Inclusão escolar: meios para uma aprendizagem acessível
Adaptação, acolhimento e preparo profissional contribuem para reduzir barreiras e ampliar oportunidades no ambiente de ensino
A inclusão escolar é um direito garantido pela Constituição Federal Brasileira e pela Lei Brasileira de Inclusão (LBI), que assegura a todos o acesso à educação e determina que o Estado ofereça os recursos necessários para que esse direito seja efetivamente cumprido.
No entanto, no que tange às pessoas com deficiência, ainda existem diversos desafios a serem enfrentados.
O último Censo destacou que um em cada cinco PCDs é analfabeto no país.
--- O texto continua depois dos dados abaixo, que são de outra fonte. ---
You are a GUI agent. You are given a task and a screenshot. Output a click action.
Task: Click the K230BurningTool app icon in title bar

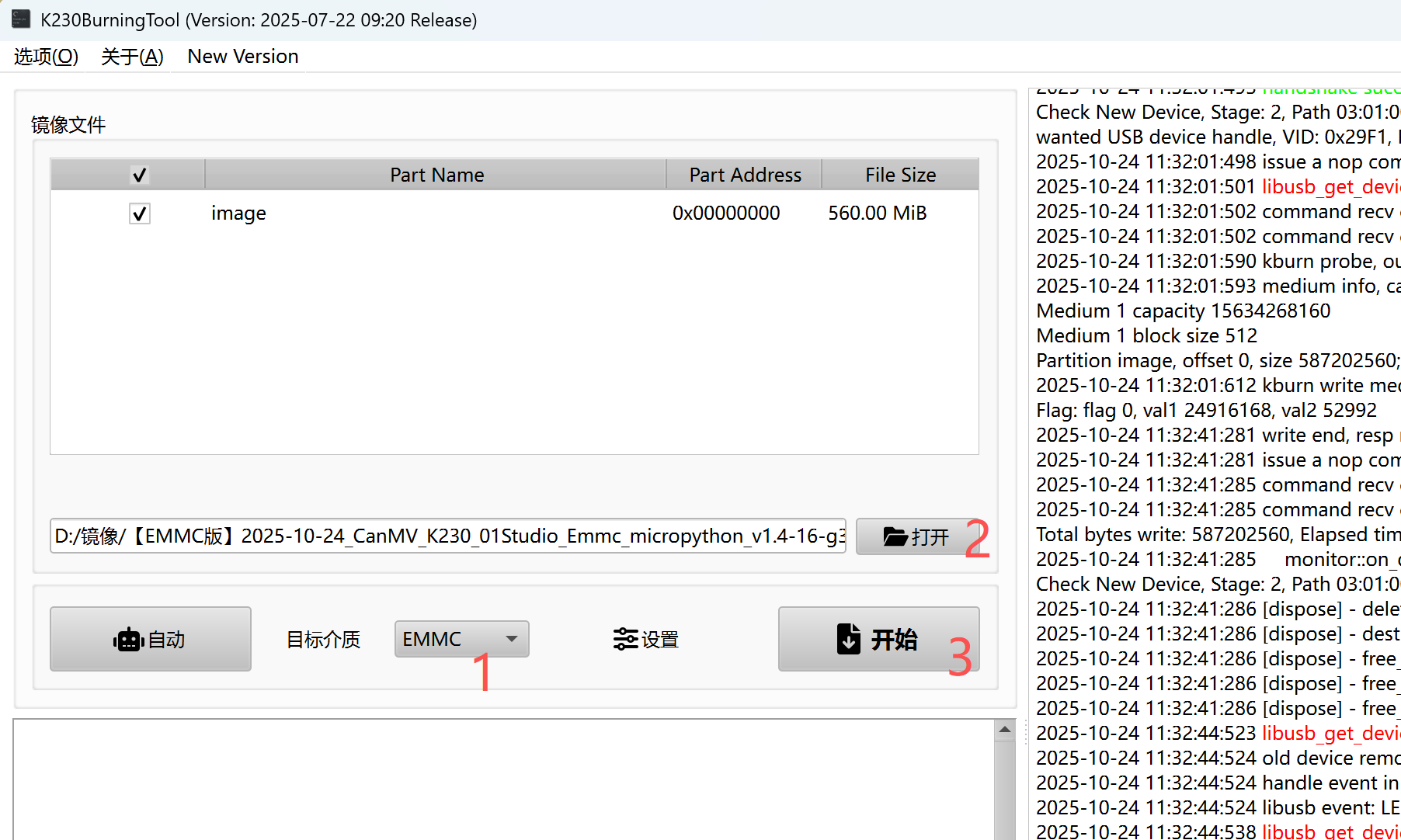21,19
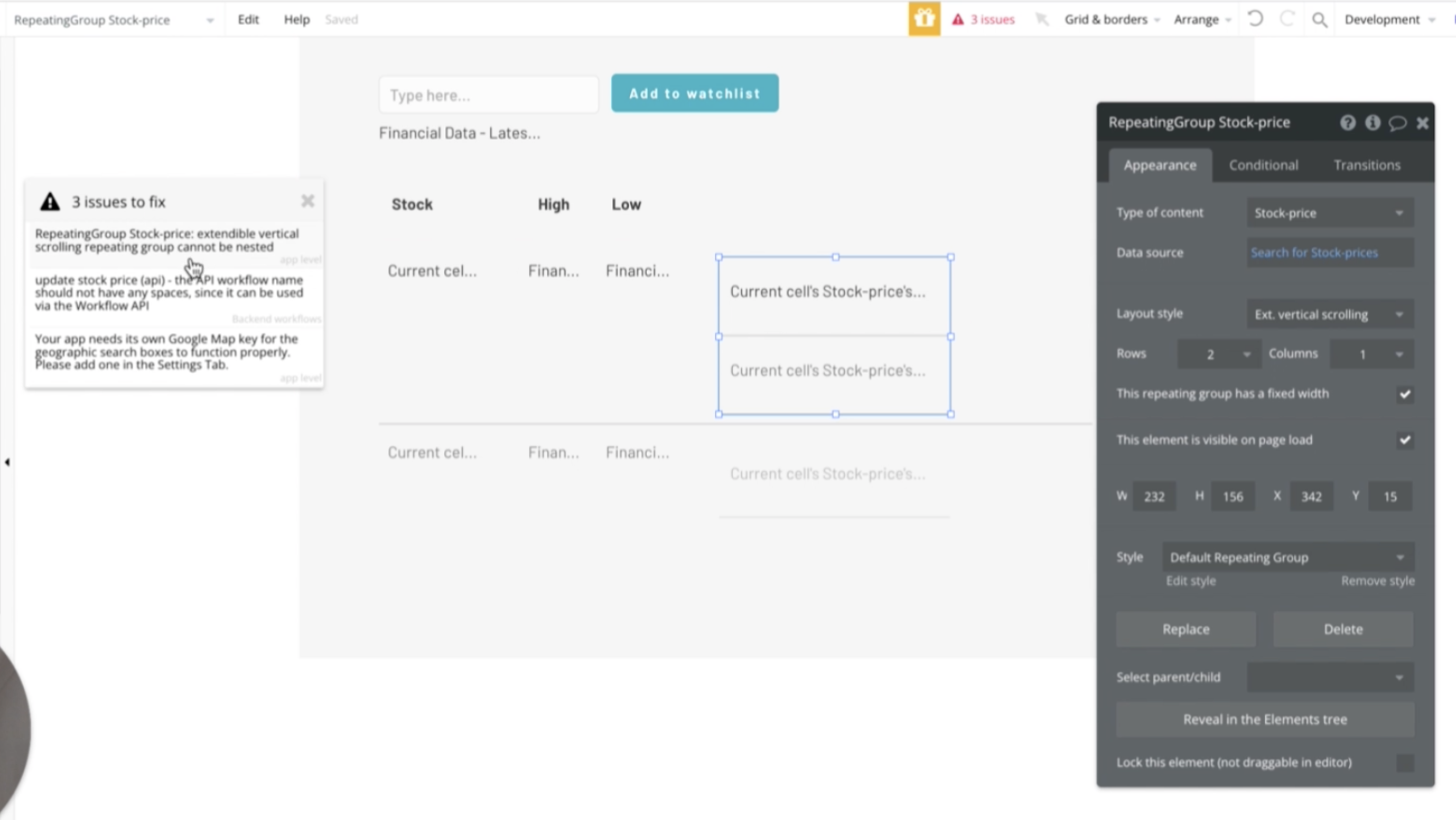Viewport: 1456px width, 820px height.
Task: Enable lock this element checkbox
Action: coord(1405,762)
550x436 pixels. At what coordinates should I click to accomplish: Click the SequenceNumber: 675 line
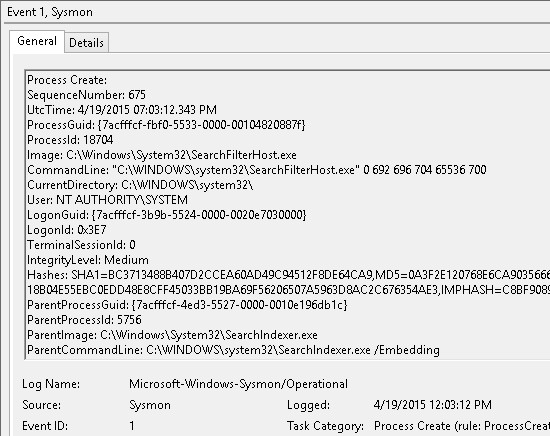[x=86, y=95]
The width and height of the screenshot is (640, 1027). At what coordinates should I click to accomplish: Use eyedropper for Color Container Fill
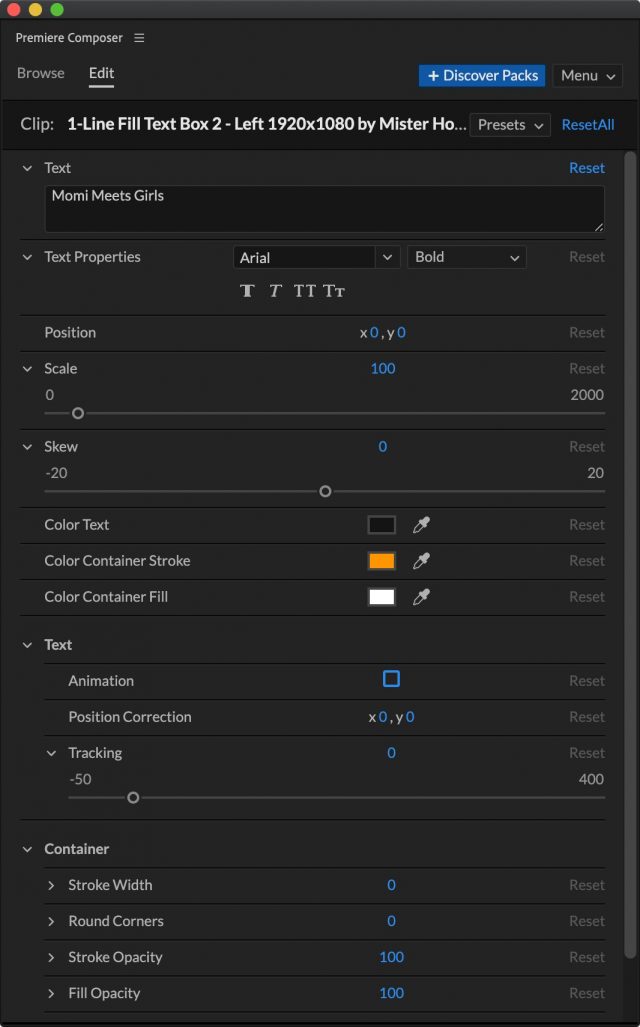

Com cerca de 7% da população brasileira diagnosticada com algum tipo de deficiência, as informações do IBGE escancaram que é preciso entender com urgência qual é o papel da escola, dos educadores e da sociedade em promover um ensino que faça sentido para todos.
O que define essa equidade?
A educação inclusiva é aquela que permite não apenas o ingresso nas instituições, mas também a permanência e a capacidade de aprender os conhecimentos oferecidos no ensino regular.
Ela reconhece as demandas de alunos portadores de necessidades especiais e busca a integração dentro do ambiente de ensino convencional. Dessa forma, os atendimentos referentes às condições especiais de cada um são realizados mesmo durante as aulas, garantindo o convívio com os demais discentes.
Além disso, na prática, os espaços de aprendizagem também devem ser pensados e desenvolvidos para acolher qualquer tipo de especificidades, com salas de aula acessíveis para quem possui algum tipo de redução de mobilidade, por exemplo.
A equipe pedagógica é uma das mais importantes nesse cenário. Se a sociedade não quer que alunos PCDs abandonem o ambiente escolar, é preciso que os profissionais do processo educativo sejam capacitados para adaptar o conteúdo de aprendizagem, ao mesmo tempo que oferecem acolhimento.
Principais estratégias pedagógicas para os educadores
Apesar de a legislação brasileira garantir que o ingresso na escola e as condições de cada indivíduo sejam respeitados, com direito a educadores de apoio, há urgência em garantir que todos possam estudar de modo igualitário no país.
Diversas escolas continuam a usar metodologias de ensino padronizadas e estratégias pedagógicas engessadas e que não acompanham as necessidades dos educandos. Além disso, há falta de estratégias que valorizem o potencial individual dos estudantes.
Todo o corpo técnico tem o papel de se tornar agente dessa mudança, com empatia, cuidado e atenção individualizada.
Para que isso ocorra da melhor maneira, uma das estratégias é investir em uma formação focada em acessibilidade, como a licenciatura em educação especial, o que se torna o caminho ideal para os profissionais que desejam fazer parte dessa transformação social.
Esse tipo de formação faz com que o docente esteja preparado para adaptar metodologias, atividades e avaliações, de forma equitativa. O profissional atua como um facilitador da convivência e da participação dos estudantes na realidade escolar, diminuindo a evasão de PCDs.
Além disso, após adentrar esse meio, o papel de renovar o ensino se torna muito mais concreto. Após identificar as urgências, o professor é capaz de apontar estratégias de melhoria dentro do próprio ambiente, sendo, de fato, um agente transformador das escolas em que atua.
Por fim, vale destacar que, apesar dos obstáculos, o acolhimento educacional está caminhando para a evolução, a fim de reduzir o impacto da falta de ensino entre as pessoas que precisam dessa atenção especializada.
Para que o sucesso seja ainda maior, é preciso que toda a comunidade participe desse processo com o compromisso de construir escolas cada vez mais equitativas. Isso ajuda não apenas os alunos, mas também dá suporte ao corpo docente e aos familiares.